Come now, guess where we are going."

She enumerated some of the beaches on the western coast, — and to one after the other, by a simple gesture, expressive of disdain or disgust, I took exception to them. When she had definitely confessed her incapacity to guess correctly, I uttered, triumphantly, the solution of the enigma: "Versailles! — Versailles-les-Bains." Therese has no great fondness for fashionable beaches. Though their picturesque medley of colours may momentarily amuse her, like a well-staged sketch, she becomes quickly tired of their somewhat vulgar worldliness. However, at the mention of Versailles, she was unable to hide her disappointment.

"Not really?" she questioned, with a forced smile, which badly attenuated a little frown.

"Nothing more correct."

"But why Versailles at this time of the year?"

"Why Versailles?

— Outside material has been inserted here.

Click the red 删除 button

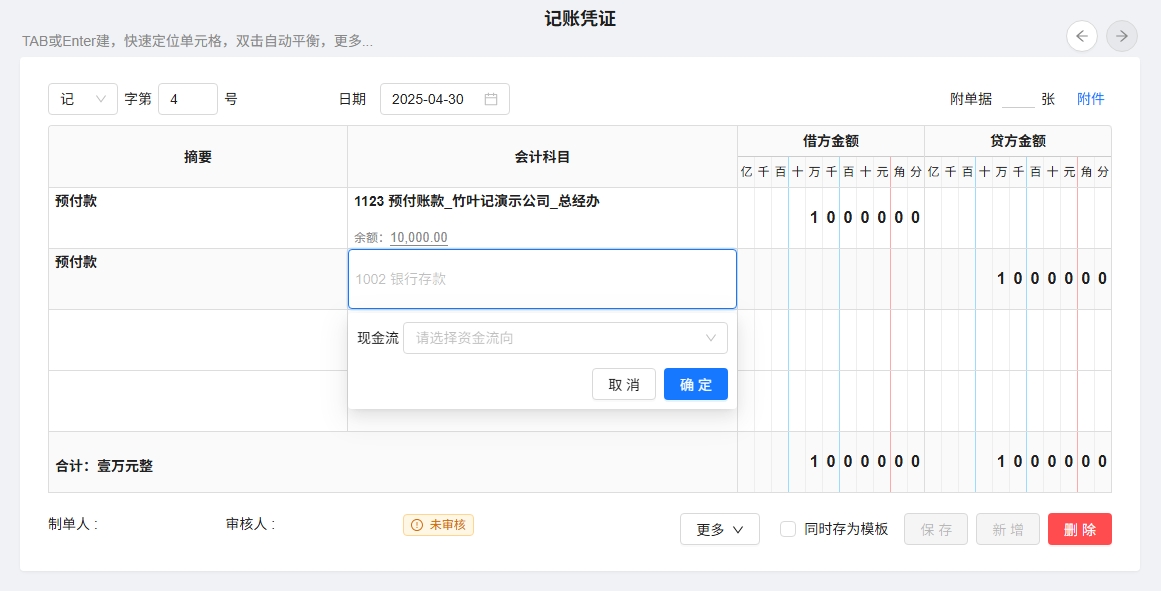click(1079, 529)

First of all, because I wanted to spend our holiday in a place of safety, undisturbed by the incursions off the members of thy family. They would have sought us out at Juan-les-Pins, — at Deauville, — nay, on the very summit of Mont Blanc. On the other hand, Versailles, in the summer, is much too far away for them."

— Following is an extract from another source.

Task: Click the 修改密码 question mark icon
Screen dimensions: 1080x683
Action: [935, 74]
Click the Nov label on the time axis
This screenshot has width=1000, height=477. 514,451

"But, dearie, the temperature will be infernal."

"On the contrary, the temperature will be paradisian, — similar to that which protected the amorous nudity of Adam and Eve." Feeling, immediately, that I could have kicked myself for this premature piece of stupidity, I went on to speak of something else. "As far as I'm concerned, you know, it's not the heat which troubles me. Moreover, the place is very shady and when you're wearing your beachpyjamas…"

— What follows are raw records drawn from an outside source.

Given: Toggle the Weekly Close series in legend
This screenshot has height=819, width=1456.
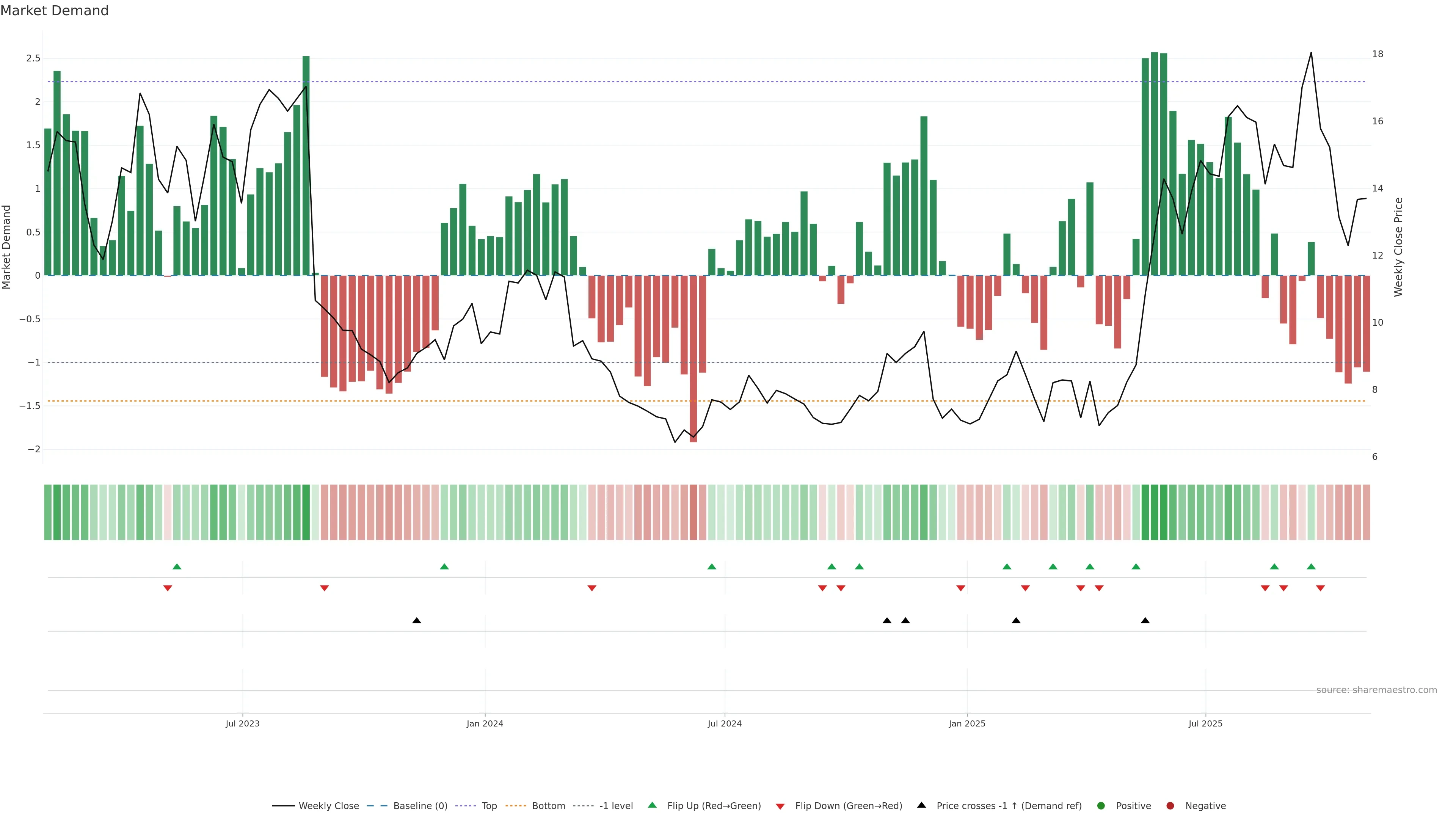Looking at the screenshot, I should coord(328,806).
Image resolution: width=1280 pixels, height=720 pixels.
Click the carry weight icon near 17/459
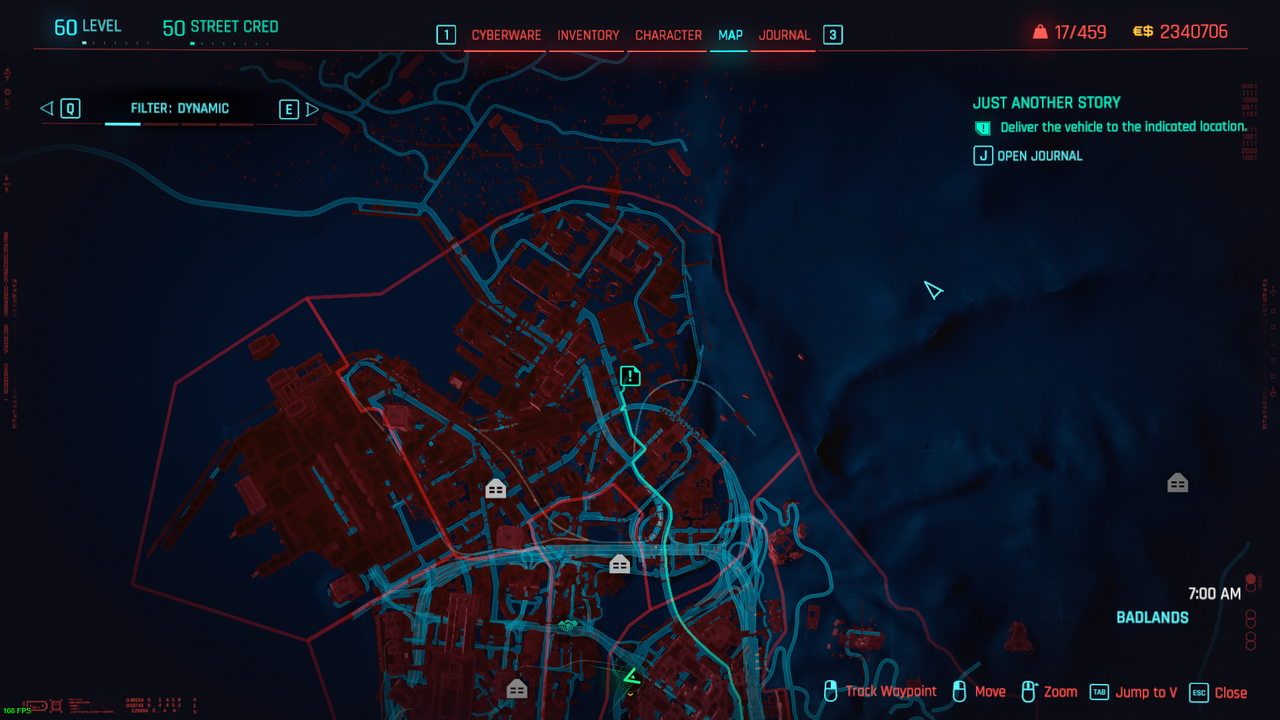tap(1040, 32)
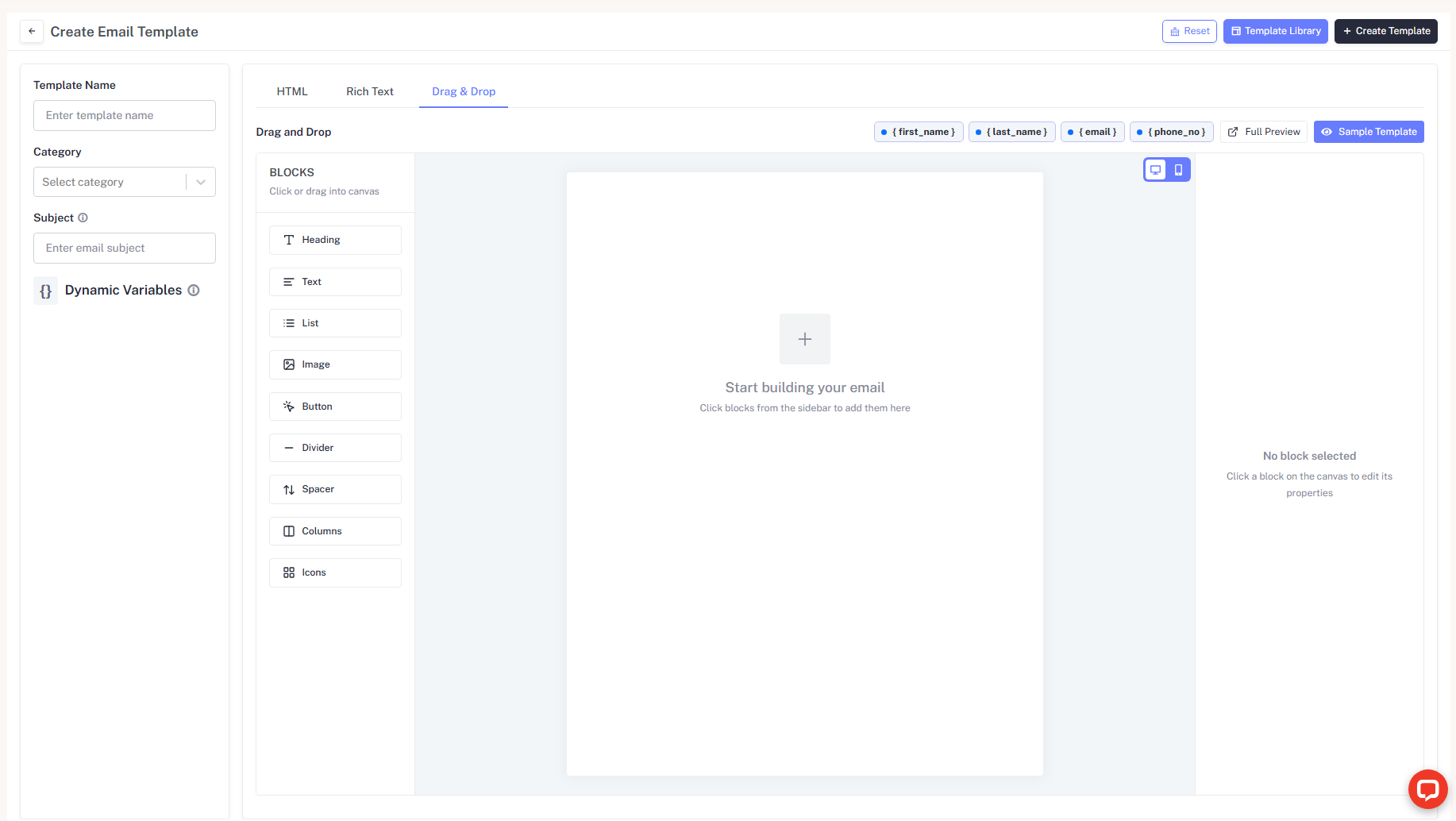
Task: Click the Create Template button
Action: pos(1386,31)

"Oh! I say, you don't really picture me in pyjamas in the park of the Grand Roi?"

"Certainly not, darling; but in our private garden I do."

"You possess a garden in Versailles?"

"An ideal garden, my dear, — a veritable lover's nest. An extensive park, — a most comfortable villa, — and a garage."

"What about the staff?"

"Like the Kobolds of German legends: a couple of old gardeners will watch over us, discreetly. As a matter of fact, they'll remain in their own little habitation so long as we don't evoke them by ringing."

"Quite charming. But I can't quite make it out."

"Yet it's all very simple… like every genial idea. You are aware that Albert is in garrison at Versailles?"

"Didn't he send in his resignation after his wonderful heritage?"

"Not at all. He remained in the army. Horse-shows and the rest. He's immensely fond of all that."